By Jocelyn Y. Stewart
Los Angeles Times
Monday, December 11, 2006
Rosie Lee Tompkins, 70, whose quilts hung in museums, graced the pages of art magazines and left awestruck critics scrambling to describe them, died Dec. 1 at her home in Richmond, Calif. No cause of death was reported.
Critics compared her work to modernist paintings, jazz music and African textiles. They marveled at the quilts' "tactile allure" and their "mutating geometries full of mystery and life."
In a 2003 article, Artweek critic Alison Bing wrote: "These quilts are works of such distinction and devotion that they supersede established art-historical categories, forcing reviewers to retreat to that dumbfounded admiration that attracted us to art in the first place."
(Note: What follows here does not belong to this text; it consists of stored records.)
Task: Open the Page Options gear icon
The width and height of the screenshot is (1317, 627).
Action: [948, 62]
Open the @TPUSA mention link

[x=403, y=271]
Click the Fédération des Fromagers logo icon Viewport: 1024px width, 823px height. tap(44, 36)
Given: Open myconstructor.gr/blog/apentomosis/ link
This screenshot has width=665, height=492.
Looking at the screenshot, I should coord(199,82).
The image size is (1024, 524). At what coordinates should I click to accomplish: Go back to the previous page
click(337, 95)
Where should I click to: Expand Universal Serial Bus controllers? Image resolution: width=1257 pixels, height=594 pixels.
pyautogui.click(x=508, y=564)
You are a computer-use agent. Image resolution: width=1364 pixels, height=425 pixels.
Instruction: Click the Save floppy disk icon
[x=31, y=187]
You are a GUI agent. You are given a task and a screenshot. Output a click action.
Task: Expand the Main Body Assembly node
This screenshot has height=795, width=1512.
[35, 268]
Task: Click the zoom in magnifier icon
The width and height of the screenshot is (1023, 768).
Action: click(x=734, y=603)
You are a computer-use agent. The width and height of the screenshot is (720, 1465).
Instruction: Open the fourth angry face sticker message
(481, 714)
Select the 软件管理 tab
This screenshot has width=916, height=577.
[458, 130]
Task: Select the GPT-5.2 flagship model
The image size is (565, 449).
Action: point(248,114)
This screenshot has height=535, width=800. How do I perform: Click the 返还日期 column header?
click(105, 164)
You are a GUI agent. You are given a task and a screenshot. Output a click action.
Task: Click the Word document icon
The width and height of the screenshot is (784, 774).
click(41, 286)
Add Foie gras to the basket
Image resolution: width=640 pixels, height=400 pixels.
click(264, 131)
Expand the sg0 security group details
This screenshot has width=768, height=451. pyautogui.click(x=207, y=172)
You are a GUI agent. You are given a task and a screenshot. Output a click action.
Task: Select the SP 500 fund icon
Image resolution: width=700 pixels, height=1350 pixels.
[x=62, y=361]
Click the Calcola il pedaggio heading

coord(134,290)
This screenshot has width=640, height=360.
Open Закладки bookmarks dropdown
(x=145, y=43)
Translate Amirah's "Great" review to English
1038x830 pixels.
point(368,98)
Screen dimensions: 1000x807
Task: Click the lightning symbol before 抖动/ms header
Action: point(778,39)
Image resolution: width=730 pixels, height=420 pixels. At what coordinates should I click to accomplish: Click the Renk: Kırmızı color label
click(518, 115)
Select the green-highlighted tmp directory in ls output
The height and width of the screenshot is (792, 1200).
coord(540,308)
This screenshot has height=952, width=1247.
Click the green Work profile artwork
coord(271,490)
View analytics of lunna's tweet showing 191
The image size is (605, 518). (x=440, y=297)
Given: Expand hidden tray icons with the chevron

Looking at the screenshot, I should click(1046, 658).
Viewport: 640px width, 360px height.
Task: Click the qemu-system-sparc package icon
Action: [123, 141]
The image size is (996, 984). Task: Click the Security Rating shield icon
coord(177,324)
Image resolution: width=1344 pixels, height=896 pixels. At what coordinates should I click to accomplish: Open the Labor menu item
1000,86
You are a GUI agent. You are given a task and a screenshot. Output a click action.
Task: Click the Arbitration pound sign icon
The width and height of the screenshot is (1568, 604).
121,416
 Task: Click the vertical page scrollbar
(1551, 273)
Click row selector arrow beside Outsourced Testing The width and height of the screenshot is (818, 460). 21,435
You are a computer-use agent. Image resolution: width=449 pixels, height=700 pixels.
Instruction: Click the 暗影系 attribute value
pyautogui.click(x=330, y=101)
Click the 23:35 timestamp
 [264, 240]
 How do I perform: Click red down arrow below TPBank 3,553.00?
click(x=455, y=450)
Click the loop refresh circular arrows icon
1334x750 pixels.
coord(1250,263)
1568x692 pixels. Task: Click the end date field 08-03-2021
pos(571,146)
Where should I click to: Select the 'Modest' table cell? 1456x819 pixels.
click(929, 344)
For all that was said and understood about Ms. Tompkins's work, little was known of her personal life.
If she had chosen to do so, Ms. Tompkins could have dropped in on museum openings and mingled without anyone noticing that the artist had arrived. Only four people in the art world even knew what she looked like.
And that was just the way Ms. Tompkins wanted it.
From the beginning of her career in the 1980s until her death, she remained an anonymous artist.
She was born Effie Mae Howard on Sept. 6, 1936, to a sharecropping family in Arkansas. She was married and divorced twice, raised five children and once had a career as a practical nurse in convalescent homes.
Eli Leon, a quilt scholar, was her conduit to the art world. The New York-born collector had turned his attention to quilts and was searching for those made by African Americans, a fact he made known to Ms. Tompkins when he chanced upon her at a Marin County, Calif., flea market in the mid-1980s.
When Leon visited her house to view her work, he said he was "completely and utterly flabbergasted." That visit marked the beginning of a long friendship and professional relationship in which Leon shepherded her work to museums and galleries.
In 1988, Ms. Tompkins's work first appeared in public at the San Francisco Museum of Craft and Folk Art in an exhibition, "Who'd a Thought It?," curated by Leon. Shortly before the opening, Ms. Tompkins expressed her desire to remain anonymous, which sparked an eleventh-hour dash to recall printed material and a decision to use a pseudonym.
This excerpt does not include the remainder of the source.